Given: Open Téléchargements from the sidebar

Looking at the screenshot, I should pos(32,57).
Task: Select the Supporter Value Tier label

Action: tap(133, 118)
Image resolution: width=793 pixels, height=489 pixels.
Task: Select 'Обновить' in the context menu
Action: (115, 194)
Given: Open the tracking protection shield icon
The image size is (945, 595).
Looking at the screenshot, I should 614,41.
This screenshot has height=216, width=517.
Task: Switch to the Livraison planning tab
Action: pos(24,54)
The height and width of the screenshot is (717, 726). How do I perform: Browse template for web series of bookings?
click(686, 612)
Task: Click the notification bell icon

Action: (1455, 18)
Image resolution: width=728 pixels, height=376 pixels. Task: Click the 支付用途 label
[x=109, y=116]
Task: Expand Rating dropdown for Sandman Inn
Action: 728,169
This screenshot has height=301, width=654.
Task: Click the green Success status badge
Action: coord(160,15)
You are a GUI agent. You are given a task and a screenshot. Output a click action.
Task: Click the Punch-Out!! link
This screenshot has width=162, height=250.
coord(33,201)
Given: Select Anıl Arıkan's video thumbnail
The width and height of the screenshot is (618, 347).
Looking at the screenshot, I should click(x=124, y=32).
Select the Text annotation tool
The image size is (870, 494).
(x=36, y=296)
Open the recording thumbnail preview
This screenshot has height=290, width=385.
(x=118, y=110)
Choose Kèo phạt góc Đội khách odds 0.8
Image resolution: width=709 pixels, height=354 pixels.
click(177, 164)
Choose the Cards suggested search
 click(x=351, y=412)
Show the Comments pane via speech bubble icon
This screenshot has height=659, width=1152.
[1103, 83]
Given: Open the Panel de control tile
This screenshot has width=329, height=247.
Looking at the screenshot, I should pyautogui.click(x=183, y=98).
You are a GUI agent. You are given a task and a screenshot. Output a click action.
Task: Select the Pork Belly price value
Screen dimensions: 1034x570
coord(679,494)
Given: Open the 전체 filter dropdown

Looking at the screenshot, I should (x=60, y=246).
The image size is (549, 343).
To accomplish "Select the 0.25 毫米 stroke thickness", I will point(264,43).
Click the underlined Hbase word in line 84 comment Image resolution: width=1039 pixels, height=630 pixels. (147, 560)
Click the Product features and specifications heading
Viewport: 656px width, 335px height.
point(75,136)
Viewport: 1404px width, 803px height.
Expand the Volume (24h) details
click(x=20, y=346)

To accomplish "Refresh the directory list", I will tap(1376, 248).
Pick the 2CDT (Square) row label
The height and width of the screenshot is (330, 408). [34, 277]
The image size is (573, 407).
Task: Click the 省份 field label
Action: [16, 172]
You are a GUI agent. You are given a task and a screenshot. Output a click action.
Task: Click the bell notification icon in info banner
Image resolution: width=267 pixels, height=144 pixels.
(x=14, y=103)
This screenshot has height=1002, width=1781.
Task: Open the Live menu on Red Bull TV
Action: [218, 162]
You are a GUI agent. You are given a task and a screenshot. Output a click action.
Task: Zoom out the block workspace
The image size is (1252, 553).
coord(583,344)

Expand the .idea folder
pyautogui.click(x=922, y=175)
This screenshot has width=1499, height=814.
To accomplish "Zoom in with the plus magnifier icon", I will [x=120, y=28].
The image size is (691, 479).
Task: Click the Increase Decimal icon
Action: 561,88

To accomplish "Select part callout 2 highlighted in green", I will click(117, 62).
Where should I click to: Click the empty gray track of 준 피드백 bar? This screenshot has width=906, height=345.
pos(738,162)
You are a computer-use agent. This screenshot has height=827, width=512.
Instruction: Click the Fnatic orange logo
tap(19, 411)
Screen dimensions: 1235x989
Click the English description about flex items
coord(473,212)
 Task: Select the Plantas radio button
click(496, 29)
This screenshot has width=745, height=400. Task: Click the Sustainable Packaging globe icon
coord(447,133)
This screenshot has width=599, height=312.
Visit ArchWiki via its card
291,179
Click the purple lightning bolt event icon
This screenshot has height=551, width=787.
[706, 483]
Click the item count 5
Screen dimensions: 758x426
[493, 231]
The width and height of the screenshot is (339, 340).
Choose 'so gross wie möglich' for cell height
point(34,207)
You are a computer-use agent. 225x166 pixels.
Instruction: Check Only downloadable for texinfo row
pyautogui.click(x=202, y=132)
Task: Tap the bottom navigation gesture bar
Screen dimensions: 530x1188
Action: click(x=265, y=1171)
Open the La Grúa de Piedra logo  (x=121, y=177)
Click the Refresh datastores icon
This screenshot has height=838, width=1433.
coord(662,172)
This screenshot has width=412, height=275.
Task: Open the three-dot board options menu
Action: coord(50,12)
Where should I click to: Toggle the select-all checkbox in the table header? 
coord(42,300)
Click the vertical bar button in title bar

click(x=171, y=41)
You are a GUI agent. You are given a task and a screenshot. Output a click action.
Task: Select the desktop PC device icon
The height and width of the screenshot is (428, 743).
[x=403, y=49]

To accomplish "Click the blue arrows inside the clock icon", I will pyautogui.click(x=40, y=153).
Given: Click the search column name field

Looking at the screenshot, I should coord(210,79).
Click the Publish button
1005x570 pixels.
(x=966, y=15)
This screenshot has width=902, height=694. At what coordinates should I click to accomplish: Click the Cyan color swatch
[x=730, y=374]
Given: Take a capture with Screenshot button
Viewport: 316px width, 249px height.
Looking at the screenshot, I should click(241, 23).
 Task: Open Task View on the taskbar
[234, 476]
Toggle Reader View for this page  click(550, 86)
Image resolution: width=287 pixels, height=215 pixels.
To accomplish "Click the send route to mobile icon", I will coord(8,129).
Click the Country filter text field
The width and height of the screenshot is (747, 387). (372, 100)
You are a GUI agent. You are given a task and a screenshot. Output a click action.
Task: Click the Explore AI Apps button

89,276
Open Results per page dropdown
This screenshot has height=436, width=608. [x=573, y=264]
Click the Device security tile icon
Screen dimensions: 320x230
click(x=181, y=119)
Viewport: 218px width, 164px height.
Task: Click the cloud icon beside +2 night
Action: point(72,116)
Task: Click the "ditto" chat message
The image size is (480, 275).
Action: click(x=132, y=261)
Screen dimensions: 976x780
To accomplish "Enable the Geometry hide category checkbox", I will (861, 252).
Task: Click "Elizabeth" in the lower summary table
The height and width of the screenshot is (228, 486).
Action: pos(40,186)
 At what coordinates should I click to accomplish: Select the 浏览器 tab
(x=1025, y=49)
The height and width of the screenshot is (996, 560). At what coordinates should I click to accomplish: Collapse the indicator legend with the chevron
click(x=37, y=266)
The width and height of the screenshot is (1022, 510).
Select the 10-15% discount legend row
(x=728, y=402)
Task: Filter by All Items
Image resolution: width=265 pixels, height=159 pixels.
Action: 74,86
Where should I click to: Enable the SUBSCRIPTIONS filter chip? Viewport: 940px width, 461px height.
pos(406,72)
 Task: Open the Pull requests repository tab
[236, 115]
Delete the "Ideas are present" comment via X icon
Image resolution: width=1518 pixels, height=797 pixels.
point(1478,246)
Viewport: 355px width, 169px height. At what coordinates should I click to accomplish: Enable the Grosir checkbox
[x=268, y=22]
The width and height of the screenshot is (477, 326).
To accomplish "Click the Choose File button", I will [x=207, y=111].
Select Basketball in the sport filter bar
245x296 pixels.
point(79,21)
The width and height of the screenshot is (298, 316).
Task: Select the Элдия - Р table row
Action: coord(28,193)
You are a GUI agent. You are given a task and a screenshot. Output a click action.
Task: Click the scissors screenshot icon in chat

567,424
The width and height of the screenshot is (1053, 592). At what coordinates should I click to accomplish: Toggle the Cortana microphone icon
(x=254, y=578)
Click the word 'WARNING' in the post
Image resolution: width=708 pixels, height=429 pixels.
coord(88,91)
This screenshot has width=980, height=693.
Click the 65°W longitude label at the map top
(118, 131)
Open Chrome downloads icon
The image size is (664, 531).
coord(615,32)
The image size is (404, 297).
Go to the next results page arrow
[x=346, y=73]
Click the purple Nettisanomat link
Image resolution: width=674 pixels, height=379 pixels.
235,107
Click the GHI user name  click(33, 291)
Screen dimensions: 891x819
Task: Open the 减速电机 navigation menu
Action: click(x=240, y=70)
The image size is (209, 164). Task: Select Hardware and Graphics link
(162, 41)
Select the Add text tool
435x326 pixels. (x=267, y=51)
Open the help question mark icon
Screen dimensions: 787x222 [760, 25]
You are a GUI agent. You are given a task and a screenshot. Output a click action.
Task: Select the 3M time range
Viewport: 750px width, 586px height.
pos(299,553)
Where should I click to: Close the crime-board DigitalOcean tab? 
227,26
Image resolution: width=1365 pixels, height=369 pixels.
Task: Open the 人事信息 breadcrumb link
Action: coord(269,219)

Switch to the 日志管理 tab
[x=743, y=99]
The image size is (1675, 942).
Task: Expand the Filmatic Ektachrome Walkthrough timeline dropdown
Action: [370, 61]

• • • • • • •

**Work instructions**
Turn the lines of the records above into a numbered list, starting at the line with "This screenshot has width=599, height=312." and ending with the line with "pyautogui.click(x=202, y=132)", both included. Skip any blank lines.

**Exercise solution**
1. This screenshot has width=599, height=312.
2. Visit ArchWiki via its card
3. 291,179
4. Click the purple lightning bolt event icon
5. This screenshot has height=551, width=787.
6. [706, 483]
7. Click the item count 5
8. Screen dimensions: 758x426
9. [493, 231]
10. The width and height of the screenshot is (339, 340).
11. Choose 'so gross wie möglich' for cell height
12. point(34,207)
13. You are a computer-use agent. 225x166 pixels.
14. Instruction: Check Only downloadable for texinfo row
15. pyautogui.click(x=202, y=132)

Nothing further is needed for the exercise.